I am slowly and unsurely trying to work my way through the various insect calls that enliven the late summer and early fall. The loudest day-time calls are from one (or more?) of the Dog-day Cicadas which have a pattern of crescendos and decrescendos of their characteristic buzz. The effect is (especially close-up) like a motor starting up, sometimes with repeated fresh starts within, and then dying down only to rev up again before finally dying away completely. Some of the calls seem more high-pitched and steady but I'm not sure if this isn't an effect of distance or perhaps individual variation. They are concentrated in the hottest part of the day and the hottest part of the summer; hence the very evocative name.

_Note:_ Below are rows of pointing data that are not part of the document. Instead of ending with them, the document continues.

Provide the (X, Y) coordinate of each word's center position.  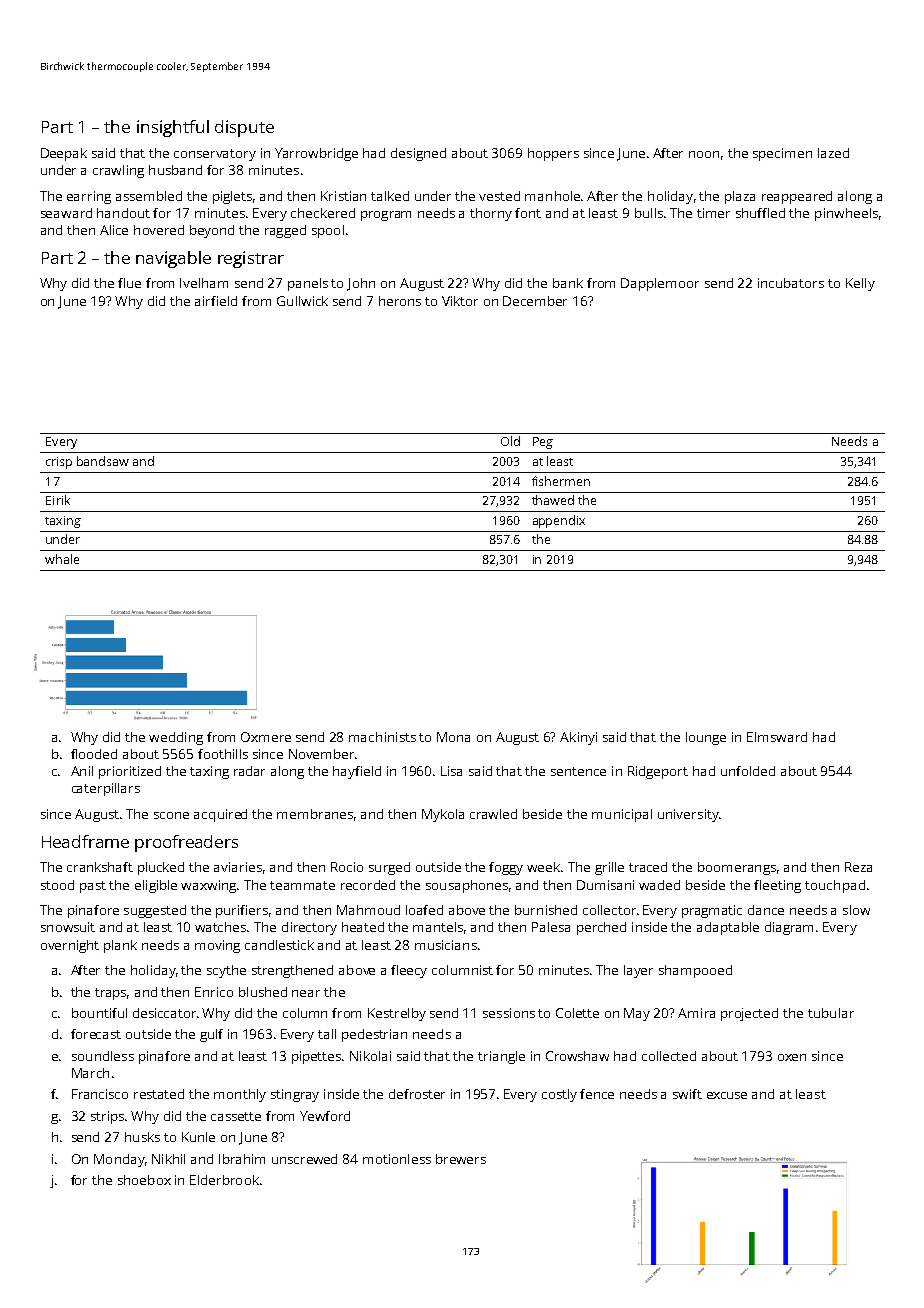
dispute (244, 128)
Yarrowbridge (316, 154)
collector (609, 910)
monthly (240, 1095)
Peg (543, 443)
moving (217, 946)
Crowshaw (577, 1056)
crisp (59, 463)
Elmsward (777, 737)
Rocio (347, 867)
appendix (559, 521)
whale (62, 559)
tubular (831, 1013)
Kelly (860, 284)
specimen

Night calls are dominated by the numerous Katydids with their incessant "katy-did, katy didn't" and, as is well known, the speed of the katydid calls varies according to the temperature (Katydids keep going right into cooler weather but at a much less frenzied tempo). But they are not the only night-callers. Their familiar sounds are set against a steady buzzing background of another insect. Are these also cicadas or some other species that sings only at night? The high-pitched background buzz is strong and steady and seems to last the whole night long. It's the sort of insect sound that movie makers put on the sound track of their night-time scenes, especially night-time scenes in the swamp or the jungle. But what is it? And then against that wall of sound, there is another set of insect sounds, lower in pitch and seeming to constantly stop and start. The start-up is clearly audible as a rising in pitch, then followed by a steady state and then stopping abruptly only to start up again moments later. Again, what is it?

Other kind of insects calls that are easily distinguished are the chirps and clicks of various species of crickets. These are more common in the evening and some, Tree Crickets perhaps, continue to call into the dark. There are notably crickets calling in the marsh but they sound quite similar to those that call around or even in the house. Again, I would like to know what species.

I can do a certain amount of birding simply by listening out the window (we have a screened porch where I like to work and it is essentially all windows). Certain sounds from the creek are quite regular: the rattle of the Kingfisher, the loud squawks of the Green Herons, and the various Osprey whistles. I also hear the call of Yellowlegs (mostly Greater) and sometimes the distant but clear scream of a Red-tailed Hawk soaring over Pine Neck on the opposite side of the creek). The noisy Willets that were here all spring and into the early summer are gone and their loud calls no longer provide the day's background music. The tern calls are now reduced to occasional Royals; the Commons and Leasts heard earlier are gone. The gulls -- Herring, Black-backed, Ring-billed and sometimes Laughing -- get into bouts of loud angry calling but I can never figure out what the racket is about or which noisy call belongs to whom.